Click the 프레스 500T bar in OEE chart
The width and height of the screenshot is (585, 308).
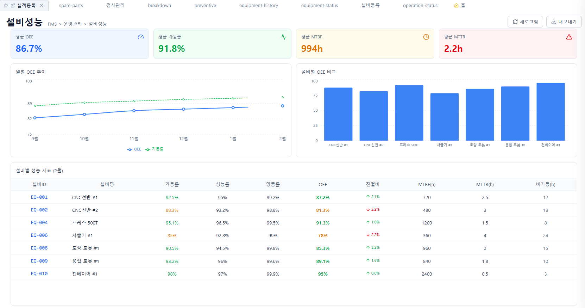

==

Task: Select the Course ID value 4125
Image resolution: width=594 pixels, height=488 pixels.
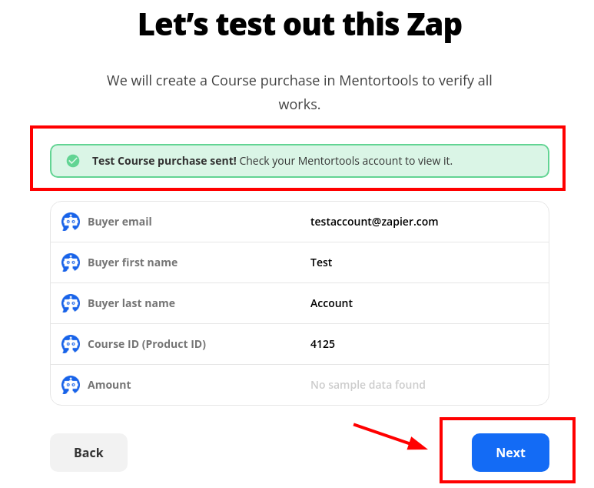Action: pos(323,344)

| ABOUT THIS TASK |
A word-for-word copy of the lines above from the one with "Click the 프레스 500T bar in OEE chart" through the one with "The width and", inclusive, is the only output wanted.

| EXERCISE ANSWER |
Click the 프레스 500T bar in OEE chart
The width and height of the screenshot is (585, 308).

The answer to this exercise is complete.